Data records:
........

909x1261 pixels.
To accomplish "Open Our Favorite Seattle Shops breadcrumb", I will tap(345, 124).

........

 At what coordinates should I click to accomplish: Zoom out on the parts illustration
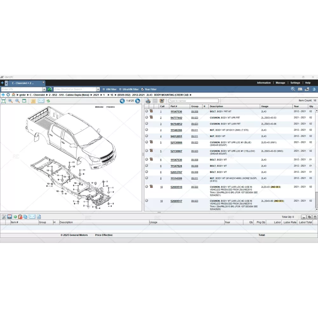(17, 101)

........

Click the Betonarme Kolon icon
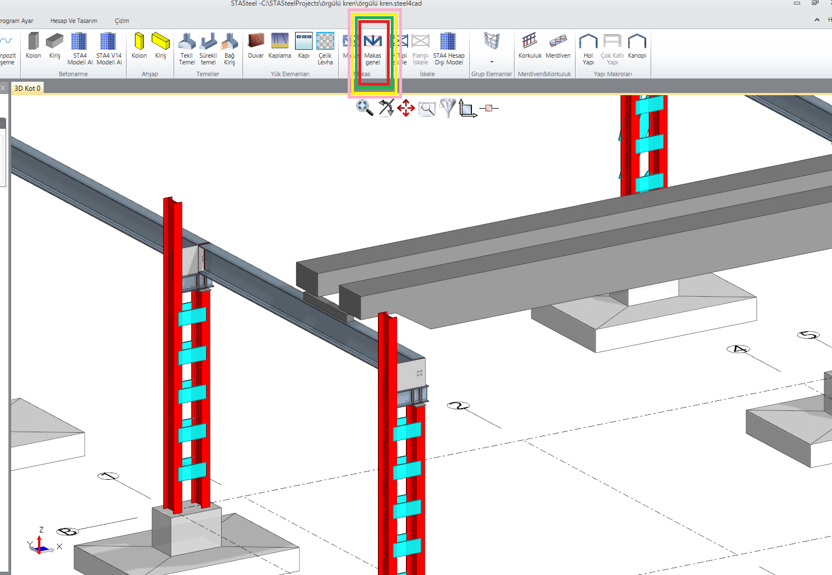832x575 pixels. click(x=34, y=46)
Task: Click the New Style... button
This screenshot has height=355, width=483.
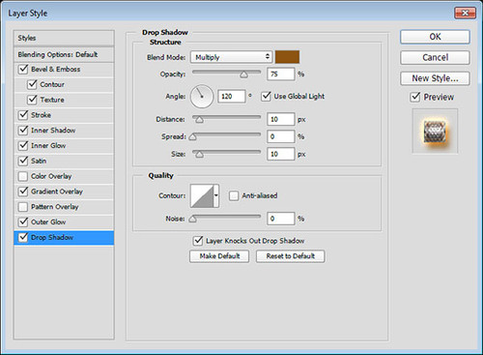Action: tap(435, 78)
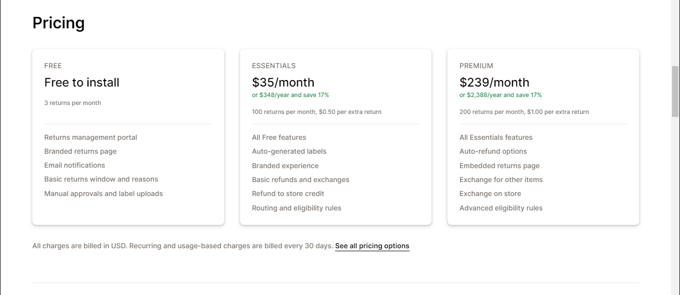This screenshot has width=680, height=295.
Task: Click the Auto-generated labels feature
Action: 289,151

........

Required action:
Transcribe exactly the lines above, beginning at the one with "Click the Betonarme Kolon icon" and going up to and including the one with "Task: Click the New Style... button". Pictures do not belong in the copy.

Finished task:
Click the Betonarme Kolon icon
832x575 pixels. click(x=34, y=46)
Task: Click the New Style... button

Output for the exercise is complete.